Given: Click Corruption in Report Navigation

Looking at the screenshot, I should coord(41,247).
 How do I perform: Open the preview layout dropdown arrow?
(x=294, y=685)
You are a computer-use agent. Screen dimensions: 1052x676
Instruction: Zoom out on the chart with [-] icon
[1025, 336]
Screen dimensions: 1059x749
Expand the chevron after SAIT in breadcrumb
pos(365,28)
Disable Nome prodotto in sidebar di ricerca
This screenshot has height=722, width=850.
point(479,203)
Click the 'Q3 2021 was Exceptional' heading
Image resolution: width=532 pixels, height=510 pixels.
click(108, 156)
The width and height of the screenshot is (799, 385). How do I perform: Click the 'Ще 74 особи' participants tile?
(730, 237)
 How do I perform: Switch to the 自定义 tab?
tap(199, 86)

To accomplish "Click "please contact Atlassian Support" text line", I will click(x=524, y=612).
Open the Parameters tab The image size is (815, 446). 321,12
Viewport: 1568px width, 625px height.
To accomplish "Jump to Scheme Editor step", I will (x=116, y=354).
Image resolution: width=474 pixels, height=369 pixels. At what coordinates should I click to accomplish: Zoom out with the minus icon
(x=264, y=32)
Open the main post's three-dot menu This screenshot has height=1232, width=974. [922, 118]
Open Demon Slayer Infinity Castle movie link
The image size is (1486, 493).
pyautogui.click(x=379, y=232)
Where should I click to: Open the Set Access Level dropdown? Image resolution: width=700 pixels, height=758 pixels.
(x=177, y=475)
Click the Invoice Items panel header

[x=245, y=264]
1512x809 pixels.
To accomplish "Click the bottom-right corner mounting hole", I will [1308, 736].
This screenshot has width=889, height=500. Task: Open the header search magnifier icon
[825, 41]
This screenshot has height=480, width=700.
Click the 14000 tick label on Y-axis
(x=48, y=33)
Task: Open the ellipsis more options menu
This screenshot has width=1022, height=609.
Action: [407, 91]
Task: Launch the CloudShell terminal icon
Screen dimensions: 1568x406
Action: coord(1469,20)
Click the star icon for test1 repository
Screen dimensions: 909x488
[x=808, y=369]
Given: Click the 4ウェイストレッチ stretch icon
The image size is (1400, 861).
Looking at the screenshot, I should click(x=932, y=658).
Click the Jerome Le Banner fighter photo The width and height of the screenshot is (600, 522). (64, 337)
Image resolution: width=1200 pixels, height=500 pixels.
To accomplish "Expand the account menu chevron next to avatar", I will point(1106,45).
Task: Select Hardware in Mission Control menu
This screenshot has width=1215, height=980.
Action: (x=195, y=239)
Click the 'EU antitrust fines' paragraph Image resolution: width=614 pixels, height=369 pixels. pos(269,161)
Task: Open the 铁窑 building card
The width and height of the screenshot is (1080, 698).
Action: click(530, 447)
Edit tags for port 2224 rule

————

WHAT THE TASK ASKS
Please find the lines in the data that contain the word "menu" and copy them.

WRITTEN SOLUTION
Open the main post's three-dot menu This screenshot has height=1232, width=974. [922, 118]
Task: Open the ellipsis more options menu
To accomplish "Expand the account menu chevron next to avatar", I will point(1106,45).
Task: Select Hardware in Mission Control menu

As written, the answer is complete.